▶ [Opdracht]: Bewerk de vermeldingen vanaf de regel met "Viewport: 1139px width, 787px" tot en met het einde van de vermeldingen door "floating toolbar" te vervangen door "bottom toolbar" en de rest ongewijzigd te laten. Neem de afbeeldingen niet op in je antwoord.

▶ [Aangeleverde gegevens]:
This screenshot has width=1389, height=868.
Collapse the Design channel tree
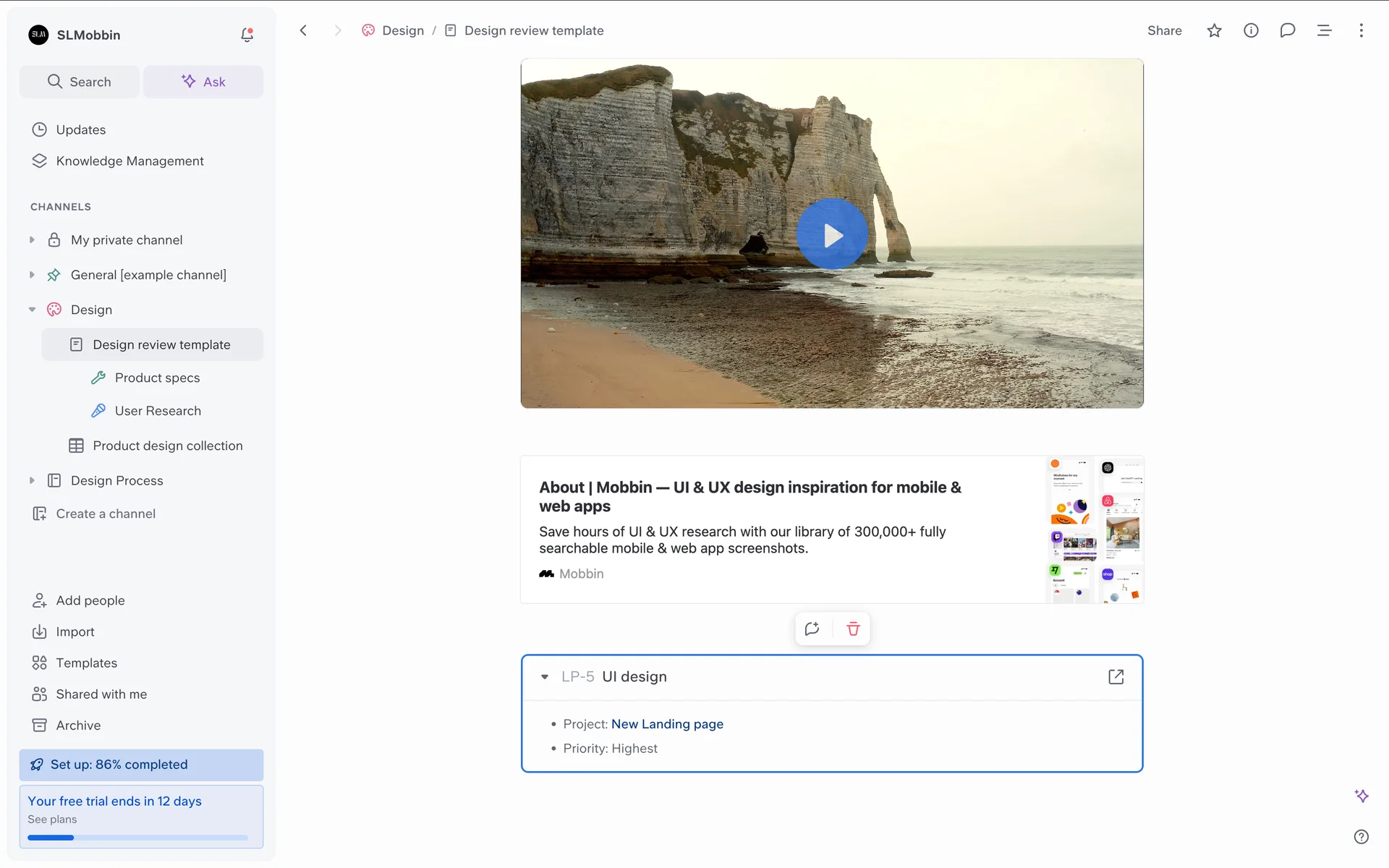[32, 310]
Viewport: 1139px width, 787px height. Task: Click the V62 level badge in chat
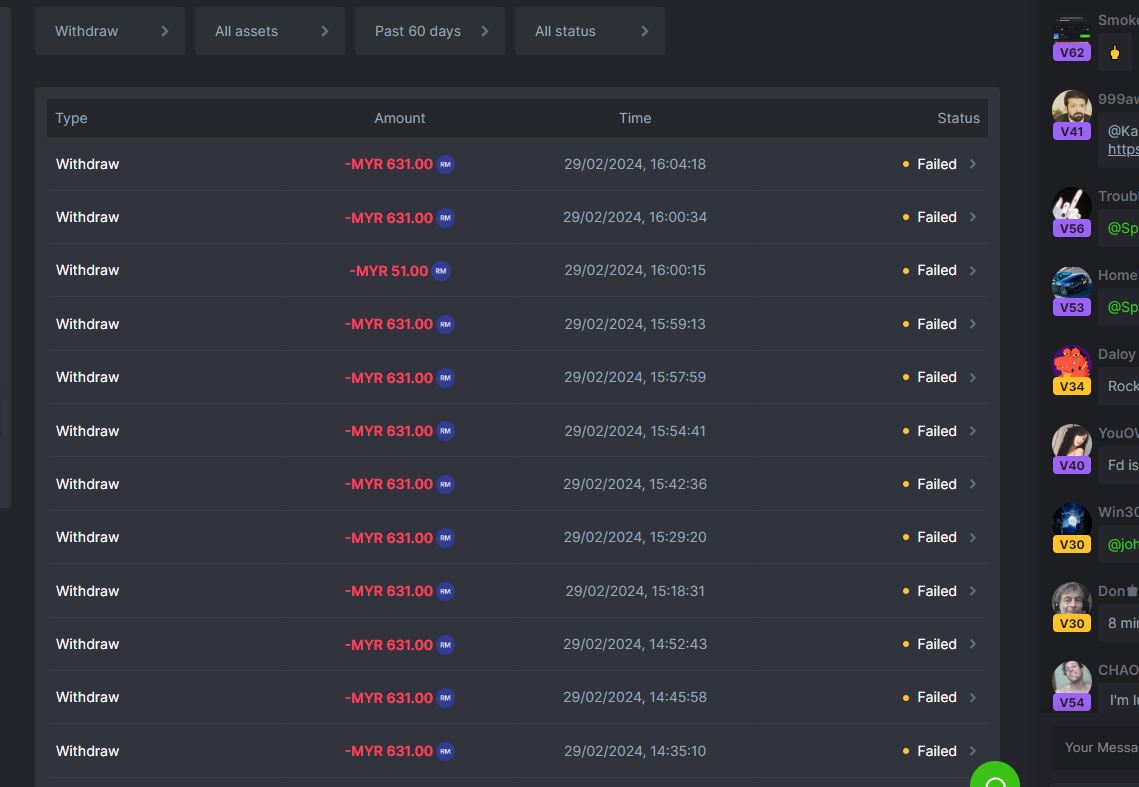click(1071, 52)
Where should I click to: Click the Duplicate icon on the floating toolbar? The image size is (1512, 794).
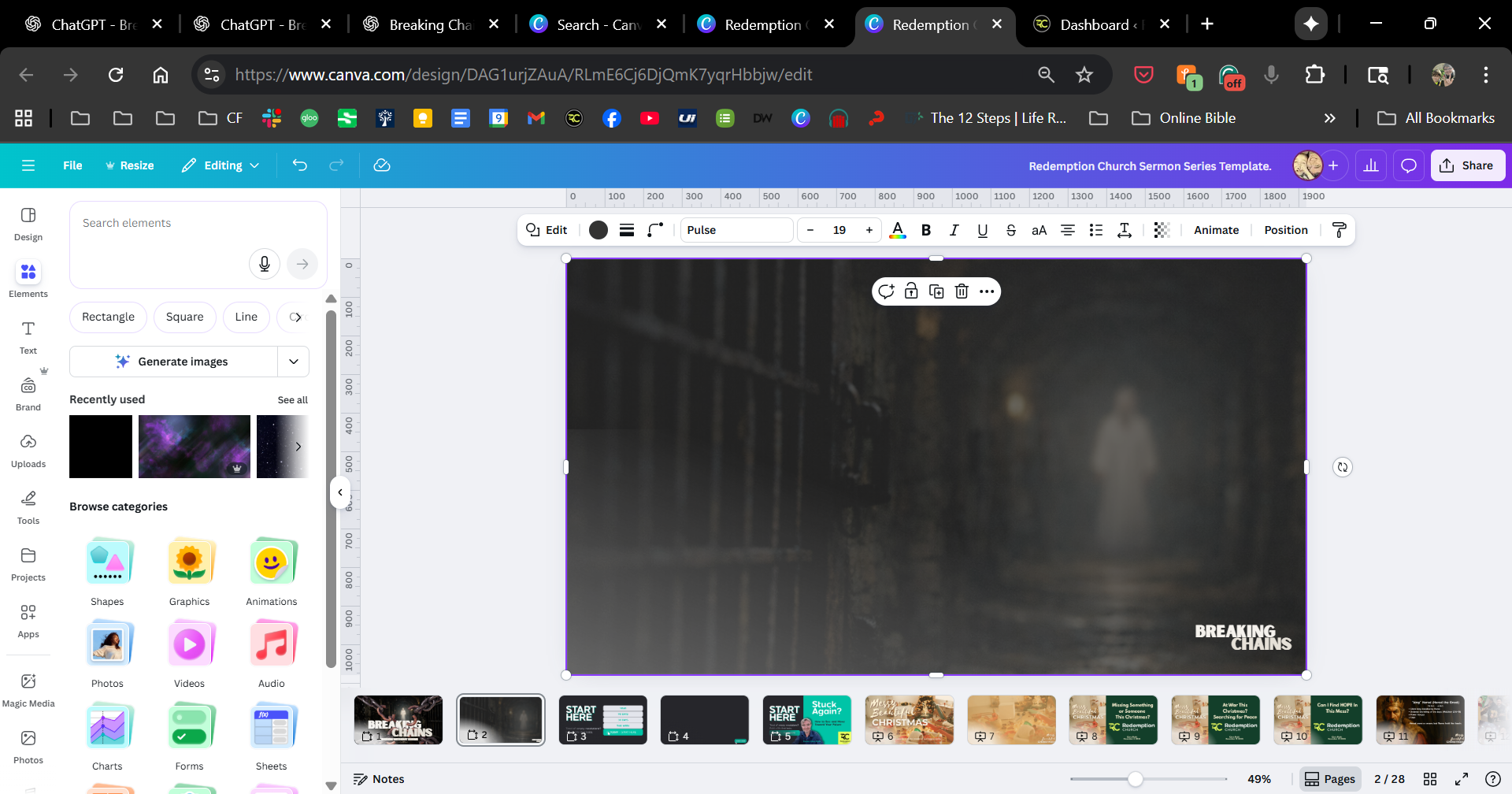[936, 291]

▶ [Verwacht antwoord]:
Viewport: 1139px width, 787px height. Task: Click the V62 level badge in chat
click(1071, 52)
Where should I click to: Click the Duplicate icon on the bottom toolbar? The image size is (1512, 794).
[936, 291]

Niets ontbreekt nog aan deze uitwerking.